EL DESTELLO DE UNA MIRADA (POEMA 73)
EL DESTELLO DE UNA MIRADA
Te voy a contar la historia de un amor infinito,
de labios que se juntan, de fuego que rodea,
de pasión ardiente que envuelve.
Es una historia de amor que llora de alegría
y bebe el embrujo de una fantasía.
Voy a contarte de bocas que se unen, de labios que se atraen,
te voy a hablar de besos apasionados, de besos que hacen temblar de alegría,
Voy a hablarte de esos besos brujos, que hipnotizan,
esos besos seductores, que encienden el alma,
son esos besos que compensan los malos tiempos y que despiertan las ganas de vivir.

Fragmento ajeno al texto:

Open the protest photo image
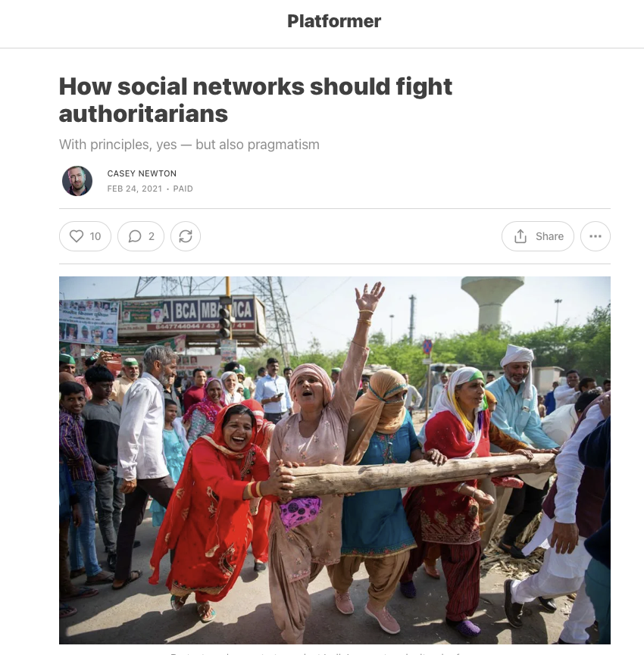The image size is (644, 655). pos(335,460)
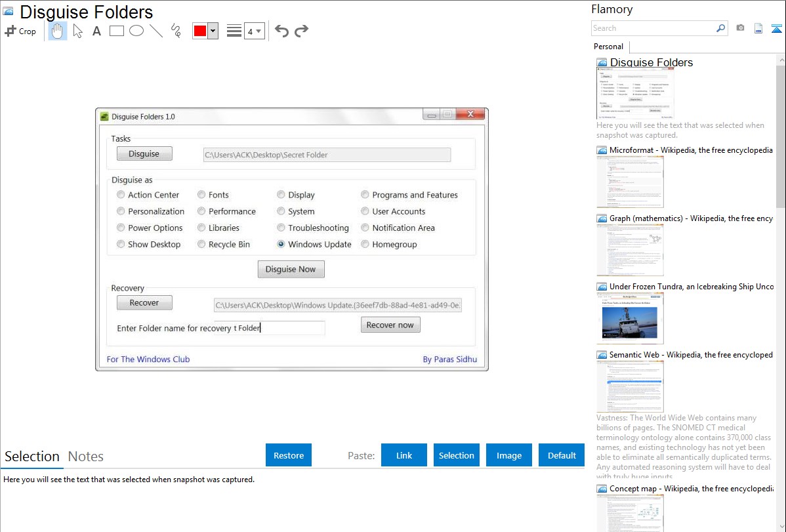The width and height of the screenshot is (786, 532).
Task: Click the red color swatch
Action: tap(199, 31)
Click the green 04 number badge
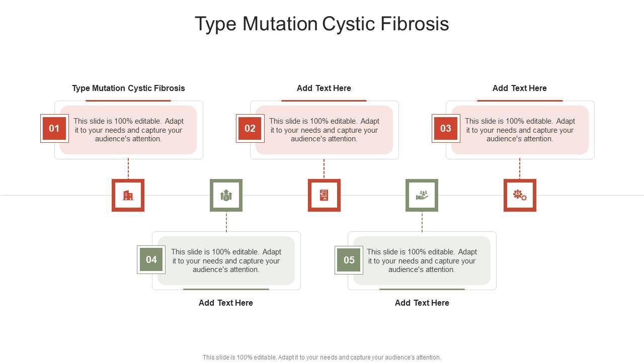 click(x=151, y=260)
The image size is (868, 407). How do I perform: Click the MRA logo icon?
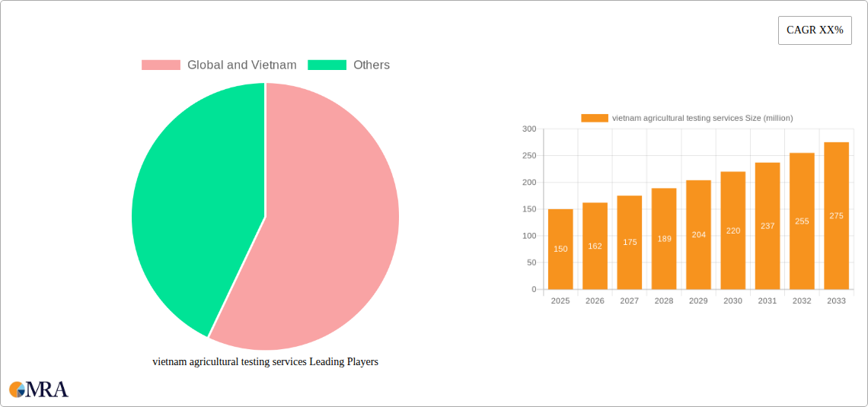tap(18, 390)
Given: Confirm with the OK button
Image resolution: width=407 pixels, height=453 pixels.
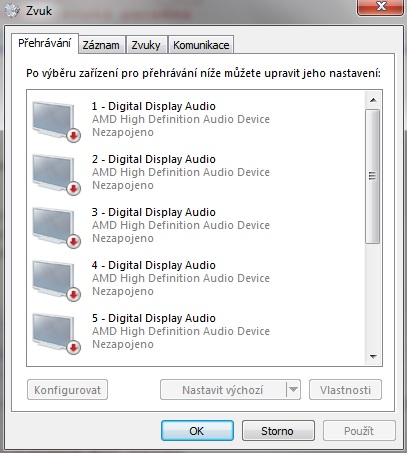Looking at the screenshot, I should 197,431.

La historia trata de besos ardientes, de besos atrevidos,
de besos que hacen perder la razón,
narra de esos besos que estimulan, que renuevan, que levantan pasiones.
La historia, cuenta de besos que devoran los sueños y acarician el alma,
que alimentan el espíritu.
La historia, habla de pureza, de inocencia, de sentimientos profundos,
de emociones que te dejan sin aliento
y mezclan el suave perfume, como las flores su aroma.
Quiero hablar sobre un amor infinito que clama por abrazarte,
de la gentileza de unos labios, de una belleza radiante,
quiero hablar del suave roce de dos cuerpos que se unen,
de caricias y de una piel bronceada por el sol.
Quiero hablar de un amor profundo, de un amor bendito,
del almíbar de unos besos de niña traviesa.
Quiero hablar de aquellas sensaciones que nacen por el destello de una mirada,
de unos bellos ojos que sonríen cuando me miran de un huracán de pasiones,
un torrente de seducciones, de una tormenta de frenesí.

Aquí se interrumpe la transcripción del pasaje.